Habita una isla en el lugar más extremo de la Tierra. No conoce la felicidad, pero acepta la fortuna, el encanto de lo fértil, excedido de la sombra de lo mágico. Sabe que vivir es perdurar, lo cierto, lo inequívoco en el silencio que precede a la pureza del éxtasis. Penetra en la luz seducido por un sueño, por la revelación de lo perfecto, por la razón de la armonía; un sueño en el que circula por corredores sin retorno, perturbado por el lienzo azul de una mirada. Acaricia lo absoluto junto al arrecife asaltado por el estallido del oleaje. En el mínimo espacio concedido por el tiempo, sacia lentamente su entusiasmo. Y concibe un espejismo.

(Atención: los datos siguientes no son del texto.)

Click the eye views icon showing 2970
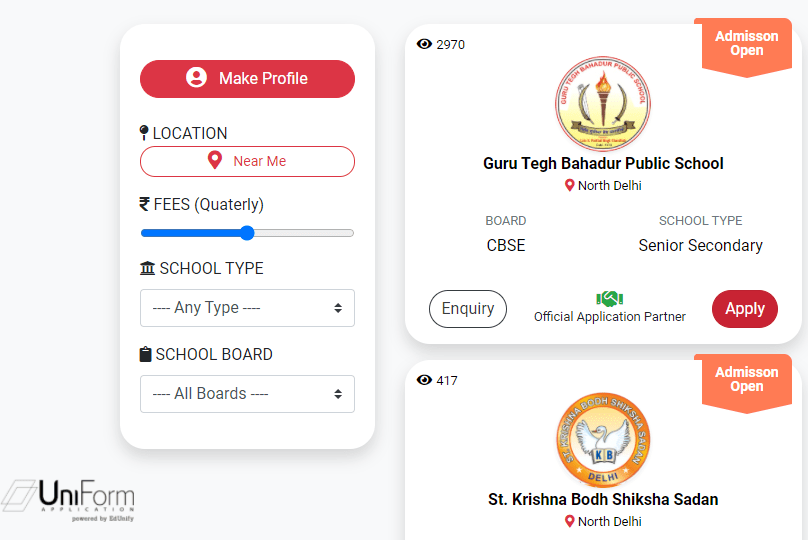 click(x=424, y=44)
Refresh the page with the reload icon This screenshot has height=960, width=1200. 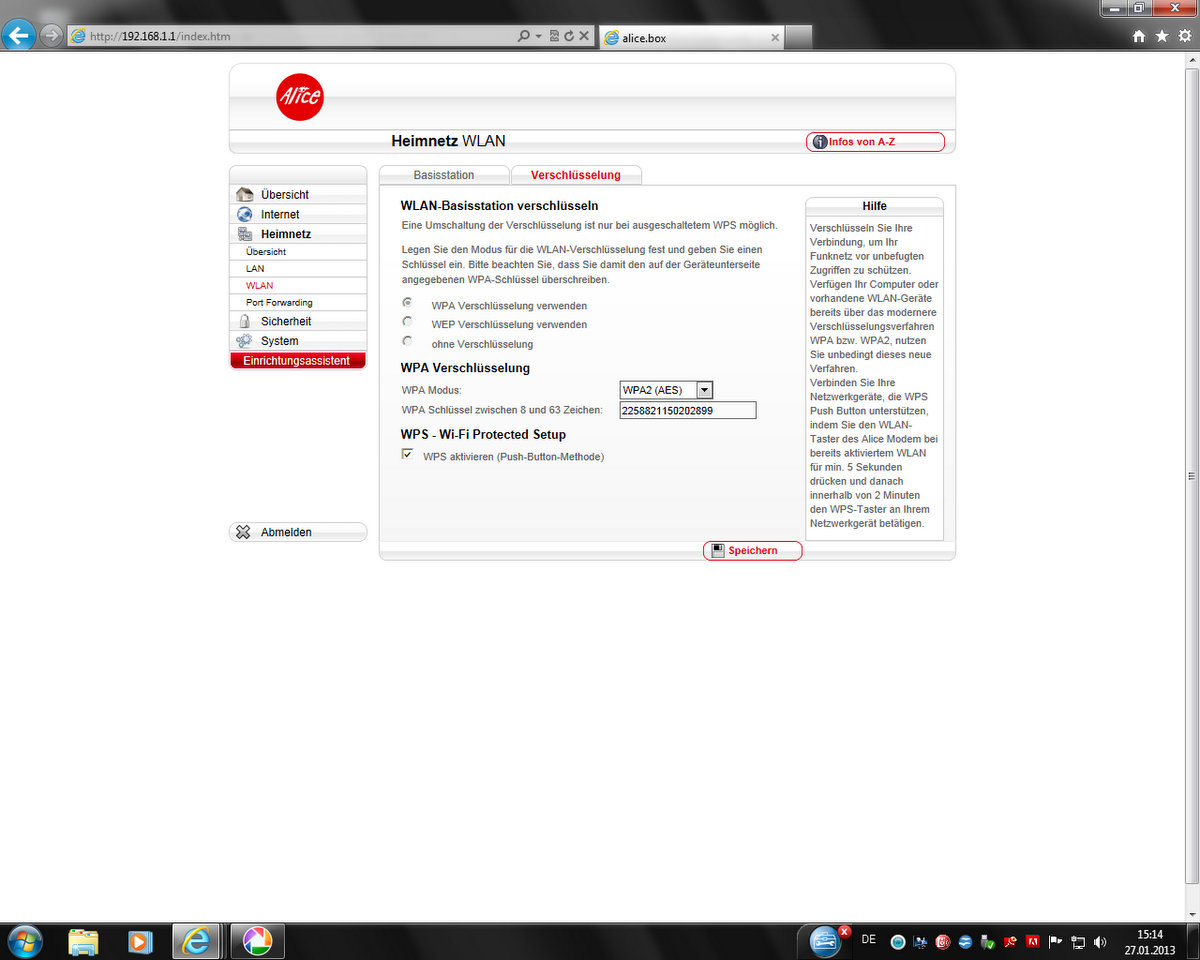coord(568,36)
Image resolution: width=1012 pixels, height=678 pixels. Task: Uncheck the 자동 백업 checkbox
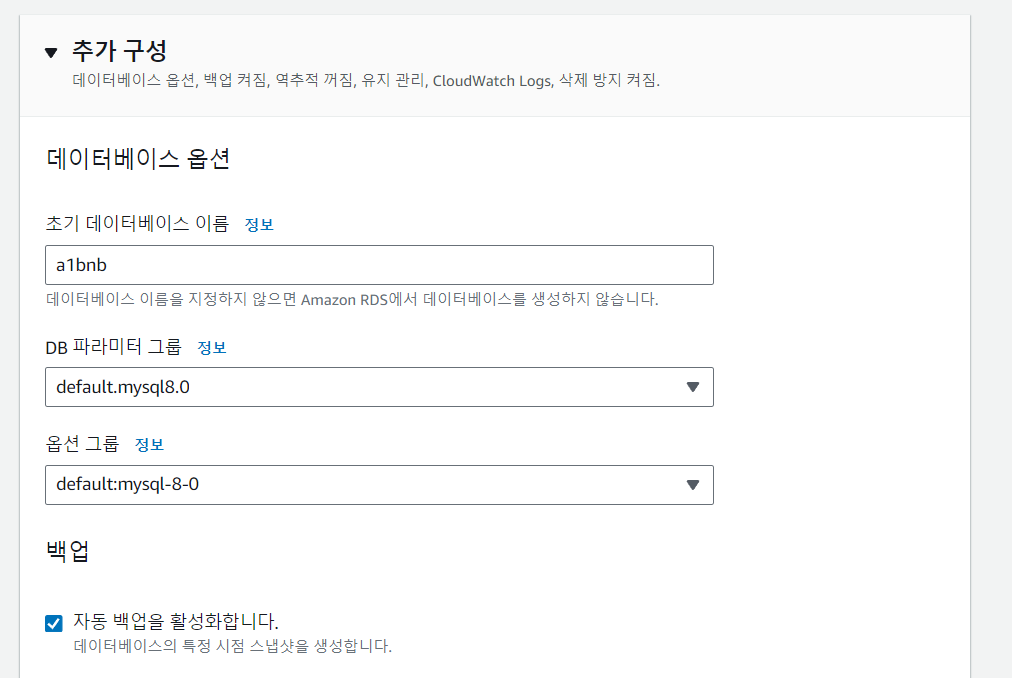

Orienta cada día la ruta de los barcos desde el prodigioso faro en el que mora. Observa y atiende sus destinos, aunque nunca los alcance. Delicado, sutil e idealista, el vigilante ama lo vedado, lo que no puede ser. Por la noche, mientras alimenta con óleos el resplandor de la atalaya, medita sobre el origen de su bienestar, sobre la embriaguez de su inteligencia ante la firmeza de un rostro delineado en el horizonte, auténtico pero inalcanzable. Duerme solitario como la flor del arándano. De madrugada concluye que la libertad es compatible con la ausencia.
En la primera luz de la mañana, su mirada recorre los indicios de los años sobre su cuerpo iluminado por la exuberancia de la primavera: ha visto demasiado el mar y codiciado demasiado el paraíso. Despojado de su lecho, siente frío. Recoge el jergón, dispone la sábana y abre la ventana: sólo el aire y la efervescencia de las olas topan con su rostro. El resto es silencio en esta isla asentada en el lugar más extremo de la Tierra. El vigilante cruza el umbral de su casa y afronta el camino cotidiano que le conducirá a lo fecundo, a la sombra de lo mágico donde recala cada día. Pulso cardinal en el que, transeúnte, se apasionará a contratiempo. Presagio de espejismos.
Puesto que donde existe la luz crece la sombra, donde se descifra el enigma penetra el tiempo, el vigilante ha dispuesto sus días junto al faro abdicando de la tristeza, desnudando la oscuridad contenida en el paisaje acostumbrado. Recorre los jardines de la ínsula fecunda como un niño con cabás, vistiendo racimos de prodigios, hacinando palabras en la comisura de sus labios, vocablos con los que tejer certidumbres que sustenten el rumbo de las naves, el destino de sus rutas, aunque nunca las alcance. Si se despista al ubicar una ciudad en el mapa, si su tropiezo colma la rosa de los vientos, el vigilante solicita un armisticio a los oyentes del descuido y asume su inconsciencia, fruta temprana.
En el crepúsculo se encarama al farallón y observa cómo el azul se extiende más allá del día y las olas se convierten en un enjambre de milagros, en un vértigo de caricias bajo el horizonte inflamado por el Sol. Sabe entonces que nadie habría de morir lejos del mar, condenado a su ausencia sin haber sido poseído por el ímpetu del deseo.
Cuando acontece la oscuridad por las paredes del ambigú, el vigilante prende un día más los óleos que iluminarán a los navegantes, desciende del faro y sale a la noche. Entonces, una mano firme se acerca hasta su rostro y tres dedos serenos halagan su barbilla, mientras una voz sólida y afable le declara: “Yo te quiero”. Como si persistiese una ola sobre la cresta de una roca, el vigilante se conturba para ofrecerle la más audaz de las respuestas, pero calla. En consecuencia, aposenta la mirada sobre el vestigio de sus años: vivir es perdurar, lo cierto, lo absoluto. Consciente del ensueño, alza la vista y se aleja senda abajo, noche entrada, sin ruido. Acepta el espejismo.